* Start RECORDS TO PROCESS *

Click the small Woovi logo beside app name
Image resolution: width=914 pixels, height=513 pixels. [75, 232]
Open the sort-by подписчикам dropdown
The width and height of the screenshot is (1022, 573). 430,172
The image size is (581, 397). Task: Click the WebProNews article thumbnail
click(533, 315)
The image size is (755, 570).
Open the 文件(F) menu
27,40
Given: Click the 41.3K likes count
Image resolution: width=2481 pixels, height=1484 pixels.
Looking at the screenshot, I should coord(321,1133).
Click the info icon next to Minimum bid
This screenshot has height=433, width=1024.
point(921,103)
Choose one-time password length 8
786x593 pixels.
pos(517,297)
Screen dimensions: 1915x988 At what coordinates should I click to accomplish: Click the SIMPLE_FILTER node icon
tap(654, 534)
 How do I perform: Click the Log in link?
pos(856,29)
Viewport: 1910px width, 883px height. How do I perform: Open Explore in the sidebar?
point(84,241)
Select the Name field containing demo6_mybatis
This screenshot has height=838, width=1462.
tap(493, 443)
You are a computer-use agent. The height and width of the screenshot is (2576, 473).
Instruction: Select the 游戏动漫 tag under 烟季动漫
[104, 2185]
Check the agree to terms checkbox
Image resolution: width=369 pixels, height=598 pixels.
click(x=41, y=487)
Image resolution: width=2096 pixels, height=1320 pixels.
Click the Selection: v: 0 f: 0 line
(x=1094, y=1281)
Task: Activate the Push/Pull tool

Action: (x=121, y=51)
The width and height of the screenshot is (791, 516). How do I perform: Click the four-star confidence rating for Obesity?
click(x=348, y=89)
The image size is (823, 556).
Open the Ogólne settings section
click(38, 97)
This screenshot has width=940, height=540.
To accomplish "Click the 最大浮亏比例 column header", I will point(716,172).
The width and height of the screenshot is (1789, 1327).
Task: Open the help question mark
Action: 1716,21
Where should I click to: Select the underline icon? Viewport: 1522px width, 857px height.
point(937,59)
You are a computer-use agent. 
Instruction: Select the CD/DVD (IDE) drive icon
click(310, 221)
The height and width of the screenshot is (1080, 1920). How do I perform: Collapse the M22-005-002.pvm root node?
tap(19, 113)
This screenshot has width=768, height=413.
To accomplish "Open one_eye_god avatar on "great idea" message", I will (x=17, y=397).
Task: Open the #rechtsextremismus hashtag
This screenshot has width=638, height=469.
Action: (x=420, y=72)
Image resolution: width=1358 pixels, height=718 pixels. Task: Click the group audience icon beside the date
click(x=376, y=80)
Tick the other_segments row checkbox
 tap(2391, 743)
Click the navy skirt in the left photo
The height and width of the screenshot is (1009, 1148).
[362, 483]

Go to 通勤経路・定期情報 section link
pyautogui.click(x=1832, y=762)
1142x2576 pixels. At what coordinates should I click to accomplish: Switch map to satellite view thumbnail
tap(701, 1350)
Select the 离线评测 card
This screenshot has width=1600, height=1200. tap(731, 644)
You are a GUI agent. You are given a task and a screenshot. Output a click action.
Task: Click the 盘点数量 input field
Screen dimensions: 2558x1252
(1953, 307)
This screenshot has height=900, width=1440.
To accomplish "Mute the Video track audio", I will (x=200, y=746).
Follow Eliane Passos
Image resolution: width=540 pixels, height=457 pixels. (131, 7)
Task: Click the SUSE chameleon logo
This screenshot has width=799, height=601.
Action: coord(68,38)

* End RECORDS TO PROCESS *

**YOUR INSTRUCTIONS:**
Can you duplicate the material above line for line, with no changes?

**SOLUTION TO THE PROBLEM:**
Click the small Woovi logo beside app name
Image resolution: width=914 pixels, height=513 pixels. [75, 232]
Open the sort-by подписчикам dropdown
The width and height of the screenshot is (1022, 573). 430,172
The image size is (581, 397). Task: Click the WebProNews article thumbnail
click(533, 315)
The image size is (755, 570).
Open the 文件(F) menu
27,40
Given: Click the 41.3K likes count
Image resolution: width=2481 pixels, height=1484 pixels.
Looking at the screenshot, I should coord(321,1133).
Click the info icon next to Minimum bid
This screenshot has height=433, width=1024.
point(921,103)
Choose one-time password length 8
786x593 pixels.
pos(517,297)
Screen dimensions: 1915x988 At what coordinates should I click to accomplish: Click the SIMPLE_FILTER node icon
tap(654, 534)
 How do I perform: Click the Log in link?
pos(856,29)
Viewport: 1910px width, 883px height. How do I perform: Open Explore in the sidebar?
point(84,241)
Select the Name field containing demo6_mybatis
This screenshot has height=838, width=1462.
tap(493, 443)
You are a computer-use agent. The height and width of the screenshot is (2576, 473).
Instruction: Select the 游戏动漫 tag under 烟季动漫
[104, 2185]
Check the agree to terms checkbox
Image resolution: width=369 pixels, height=598 pixels.
click(x=41, y=487)
Image resolution: width=2096 pixels, height=1320 pixels.
Click the Selection: v: 0 f: 0 line
(x=1094, y=1281)
Task: Activate the Push/Pull tool

Action: (x=121, y=51)
The width and height of the screenshot is (791, 516). How do I perform: Click the four-star confidence rating for Obesity?
click(x=348, y=89)
The image size is (823, 556).
Open the Ogólne settings section
click(38, 97)
This screenshot has width=940, height=540.
To accomplish "Click the 最大浮亏比例 column header", I will point(716,172).
The width and height of the screenshot is (1789, 1327).
Task: Open the help question mark
Action: 1716,21
Where should I click to: Select the underline icon? Viewport: 1522px width, 857px height.
point(937,59)
You are a computer-use agent. 
Instruction: Select the CD/DVD (IDE) drive icon
click(310, 221)
The height and width of the screenshot is (1080, 1920). How do I perform: Collapse the M22-005-002.pvm root node?
tap(19, 113)
This screenshot has width=768, height=413.
To accomplish "Open one_eye_god avatar on "great idea" message", I will (x=17, y=397).
Task: Open the #rechtsextremismus hashtag
This screenshot has width=638, height=469.
Action: (x=420, y=72)
Image resolution: width=1358 pixels, height=718 pixels. Task: Click the group audience icon beside the date
click(x=376, y=80)
Tick the other_segments row checkbox
 tap(2391, 743)
Click the navy skirt in the left photo
The height and width of the screenshot is (1009, 1148).
[362, 483]

Go to 通勤経路・定期情報 section link
pyautogui.click(x=1832, y=762)
1142x2576 pixels. At what coordinates should I click to accomplish: Switch map to satellite view thumbnail
tap(701, 1350)
Select the 离线评测 card
This screenshot has width=1600, height=1200. tap(731, 644)
You are a GUI agent. You are given a task and a screenshot. Output a click action.
Task: Click the 盘点数量 input field
Screen dimensions: 2558x1252
(1953, 307)
This screenshot has height=900, width=1440.
To accomplish "Mute the Video track audio", I will (x=200, y=746).
Follow Eliane Passos
Image resolution: width=540 pixels, height=457 pixels. (131, 7)
Task: Click the SUSE chameleon logo
This screenshot has width=799, height=601.
Action: coord(68,38)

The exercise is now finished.